Kit an American Girl (6 Book Set)

matilda by roald dahl

matilda by roald dahl

we first met matilda when one of BC’s best friends gave out books in birthday goody bags instead of plastic crap. (yay, mira!!) we were further encouraged when BC’s second grade english teacher, a roald dahl fanatic and all-around amazing teacher, read the BFG and the twits to the class with great animation and admiration for the works. at this time, we’ve read the book several times. we’ve even seen the movie twice, though admittedly, the book is much, much better.

read this book.

the story, about a genius girl who faces some of the worst adults ever (including her parents and her principal), is a wonderful fantasy about how adults are not infallible — and how love can prevail. you have to laugh at the names in the book (Bogtrotter?); and you will be surprised when matilda’s parents scold her for doing something so terribly naughty as reading books instead of watching crap TV.

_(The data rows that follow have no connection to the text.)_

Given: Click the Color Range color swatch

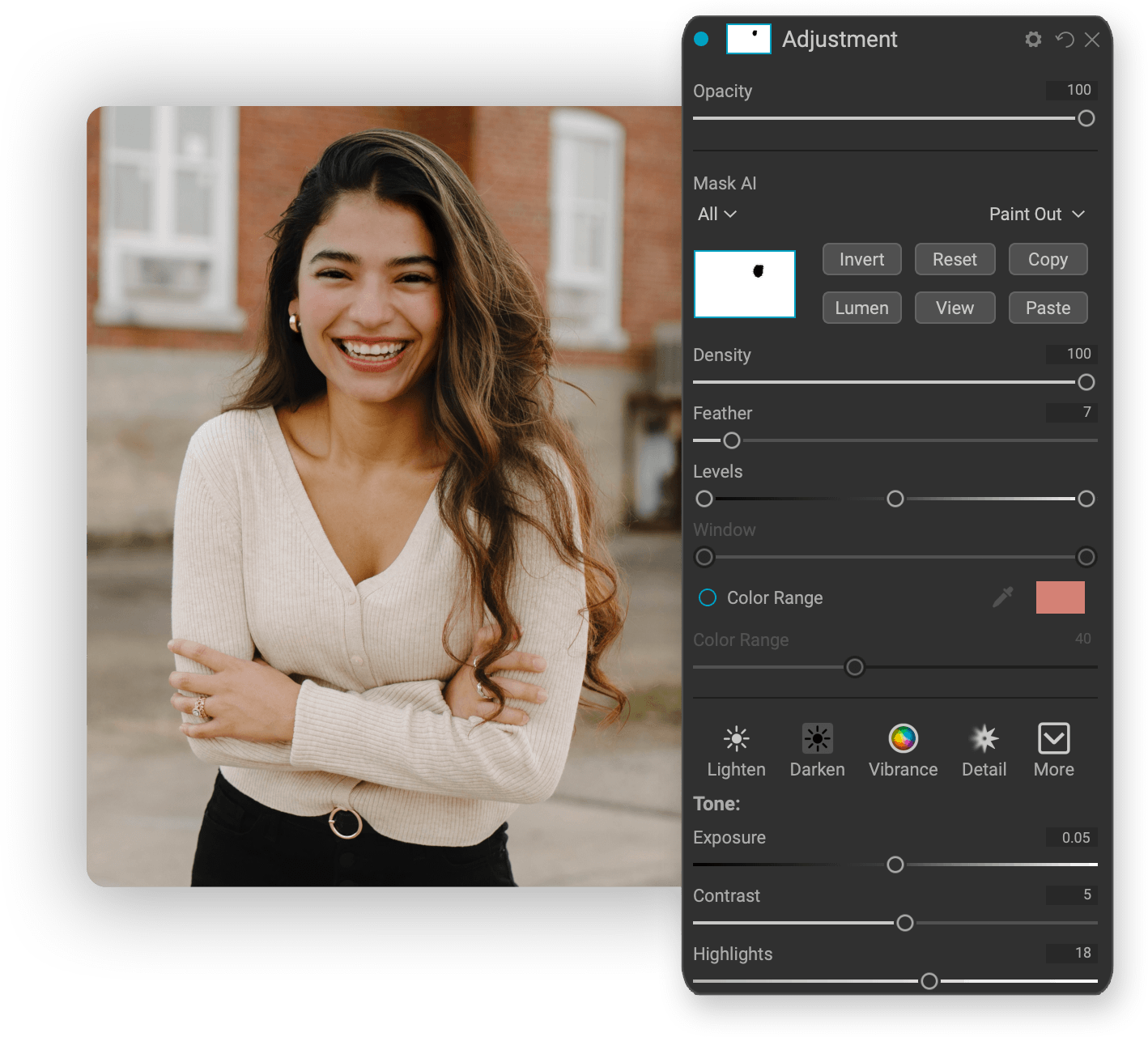Looking at the screenshot, I should tap(1060, 597).
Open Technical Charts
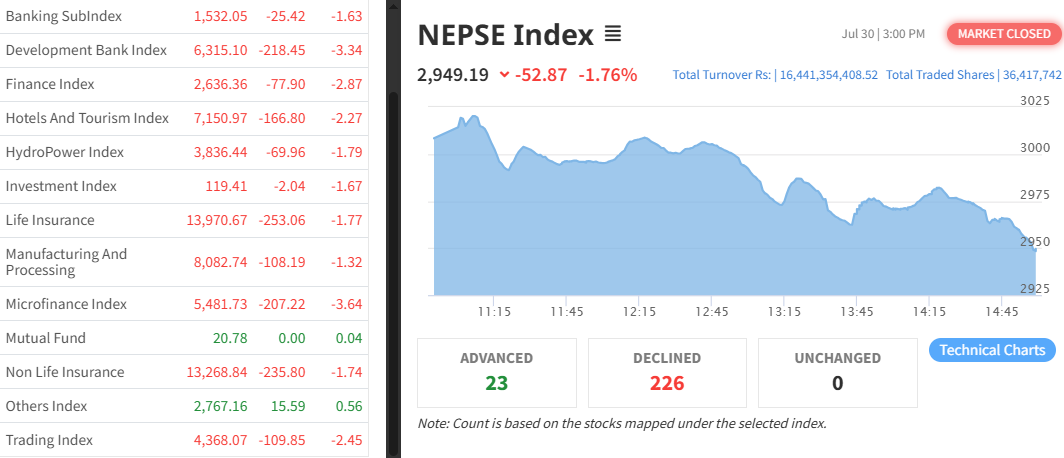The image size is (1064, 458). tap(992, 350)
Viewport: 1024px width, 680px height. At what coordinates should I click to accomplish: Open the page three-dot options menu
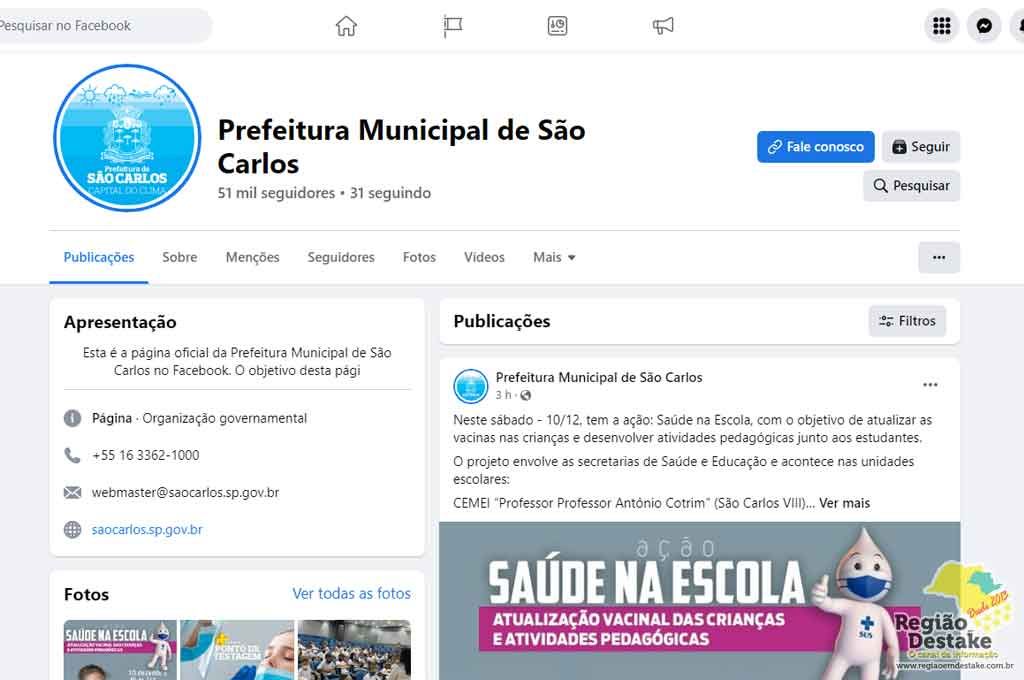tap(938, 257)
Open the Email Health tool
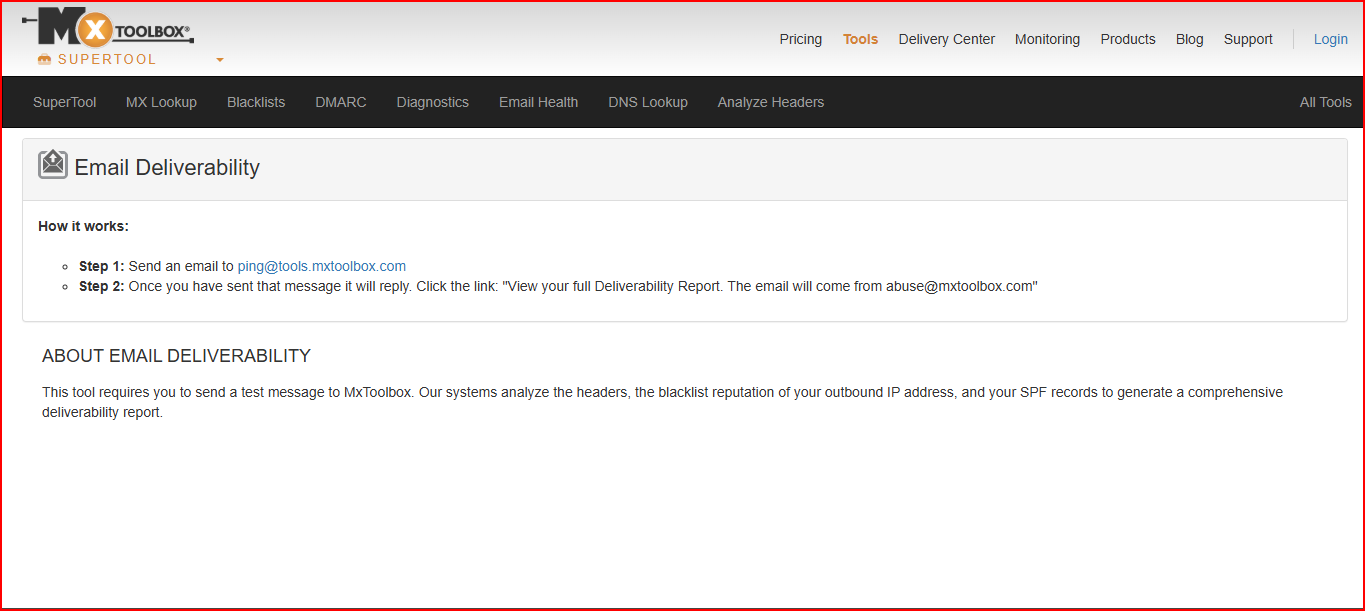1365x611 pixels. click(538, 102)
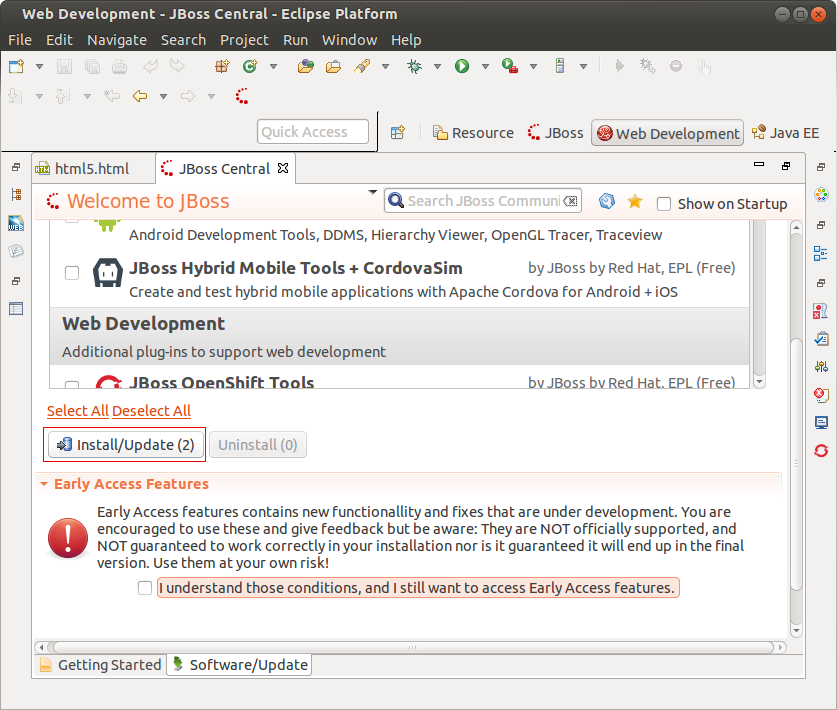Click the blue refresh icon next to search box
The height and width of the screenshot is (710, 837).
pos(606,202)
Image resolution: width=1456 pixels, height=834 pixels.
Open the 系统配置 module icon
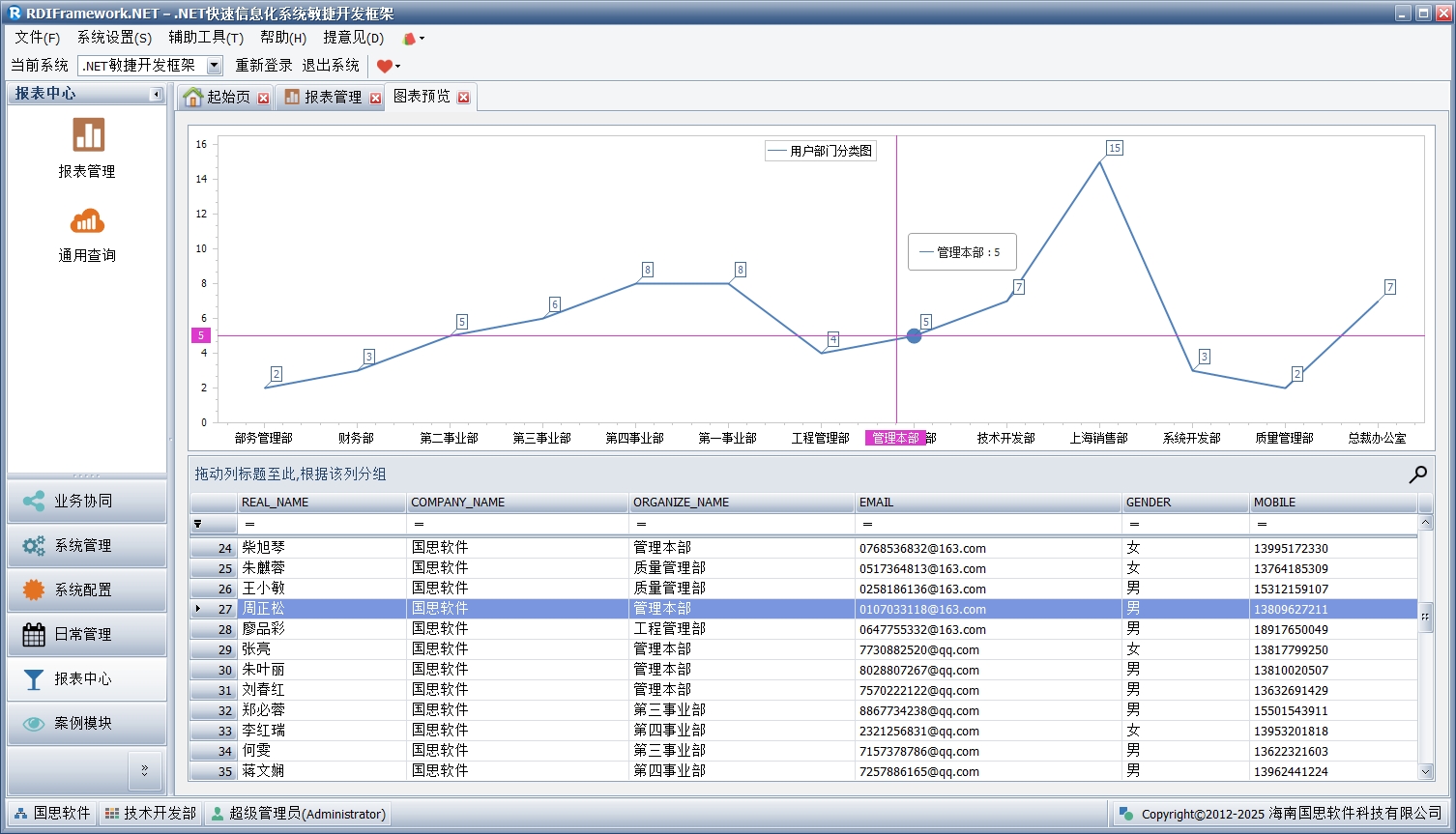point(33,590)
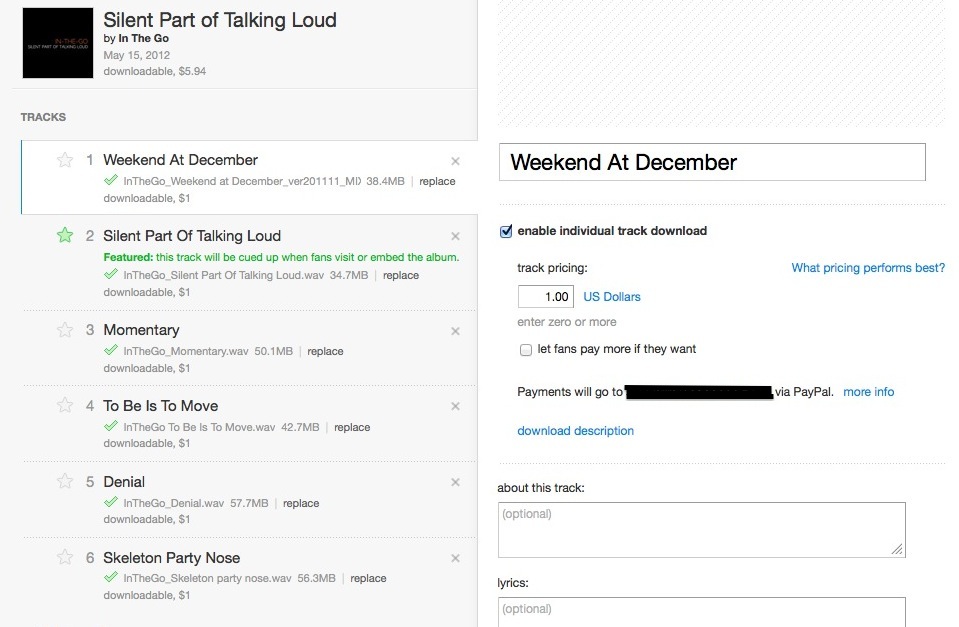Replace the Silent Part Of Talking Loud audio file
The image size is (959, 627).
coord(401,275)
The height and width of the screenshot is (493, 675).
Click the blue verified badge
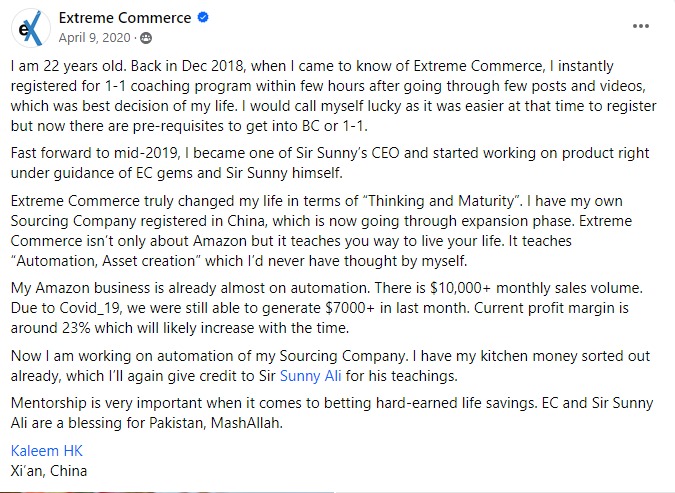203,17
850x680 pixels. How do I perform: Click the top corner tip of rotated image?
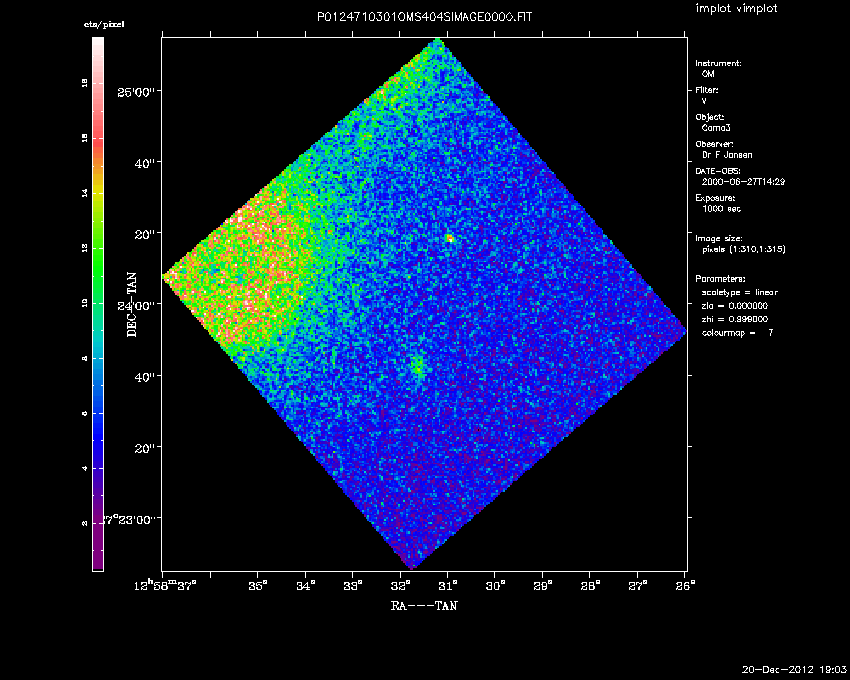tap(436, 41)
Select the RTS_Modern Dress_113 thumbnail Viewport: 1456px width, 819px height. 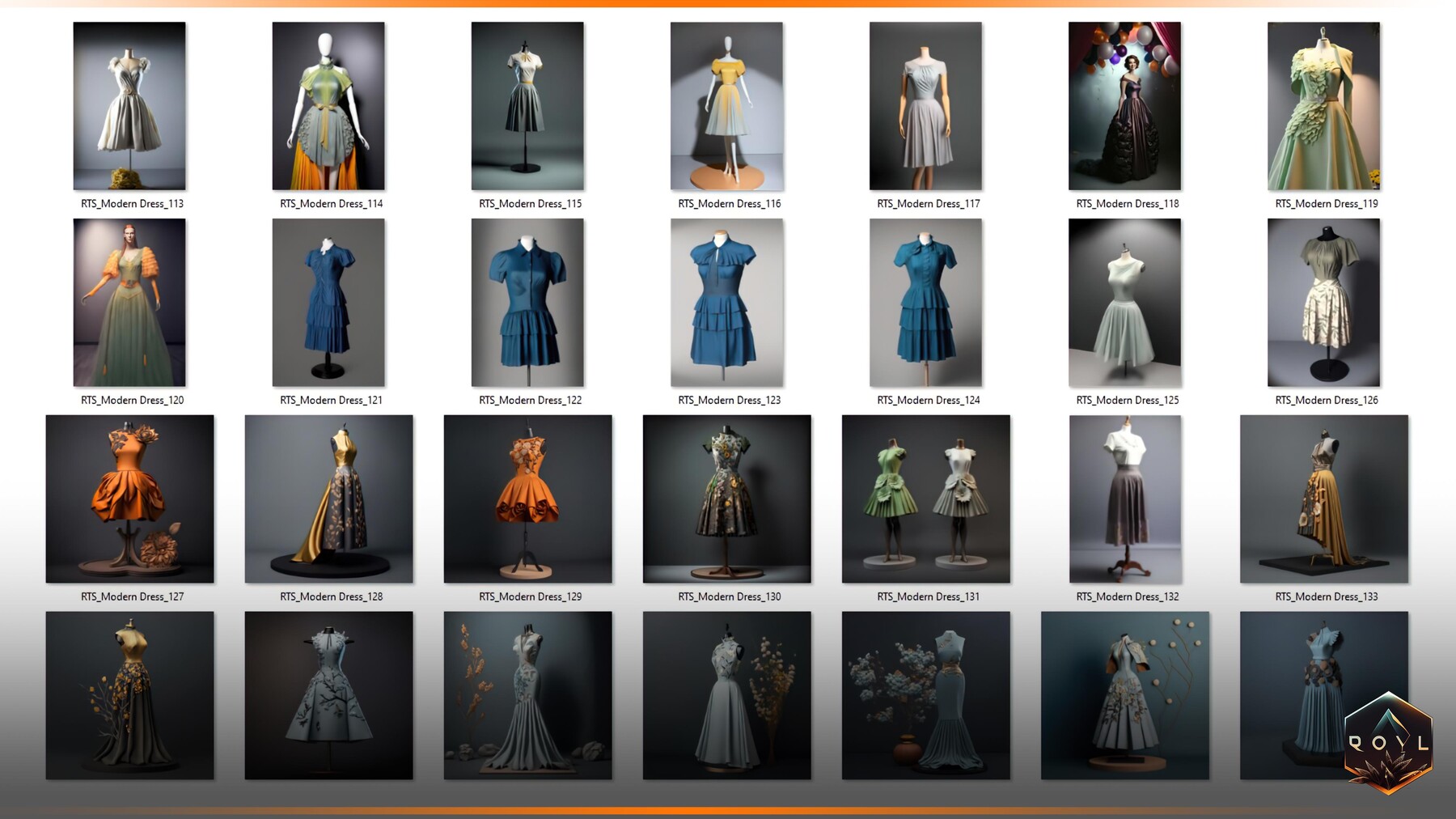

if words like telekinetic scare the bejeebers out of you, fear not: this is not any sort of carrie meets the horsey set. but you will laugh. i promise. and you will cheer on matilda and miss honey with abandon as the story goes on.

i think the very britishness of it is what is lost in the movie, now that i think of it. and that’s simply wrong. it’s not that danny devito or rhea perlman do a bad job; they don’t. but this is a british story within a british school and caste system. without that, it misses a bit. after all, this is the story that got BC singing: we don’t need no education. we don’t need no thought control. [note to self: don’t let her go into school singing that.]

so read the book — don’t see the movie first — or else i’ll bend a spoon, or move a desk with my mind. or something like that. cos if matilda can do it…

Matilda

otherwise known as sheila the great by judy blume

otherwise known as sheila the great by judy blume

caveat here: i heartheartheartHEART judy blume. i was a judy blume reading fiend as a young girl. i mean completely, absolutely, unalterably.

and before i go any further, i must say one thing here with clarity and feeling: thank you mom. thank you SO MUCH for not being one of those idiot parents who wouldn’t let her kids read judy blume. you know, those parents who are afraid of their kids reading books that talk about s-e-x? sassy kids who act like themselves in a book? you never thought i would turn into some sort of insane degenerate just because i was reading these and other books. you just were damn glad i was interested in reading. i mean, who knows: if i wasn’t reading about sex, i might be out there having it, instead!

(just kidding about that last one, mom.)

anyway, judy blume’s children/young adult books sort of break down into three different spheres for me. there’s the young kid sphere, with books like freckle juice. there’s the mature sphere, with books like forever (and yes, i was one of the girls who knew every page where the naughty bits were) and are you there G-d? it’s me, margaret. and then, there’s the middle of the road. the fudge chronicles, i think of them. kids are sassy, but they’re still at the point where they don’t like the opposite sex. well, not much, anyway. and while i love fudge and its subsequent sequels, i’ve always held a special place in my tiny heart for sheila the great. for any girl who ever felt afraid and hid it behind a false bravado (not that i have ever known anyone to be like that… ::whistling::), sheila is a beacon. she’s fearful of a lot of things. and, in time, she learns to welcome, and even embrace, some of them.

while the situations in the book bear little resemblance to my life, i must say that sheila is like a little alter ego for me. i love her. and plenty of tweens will, too.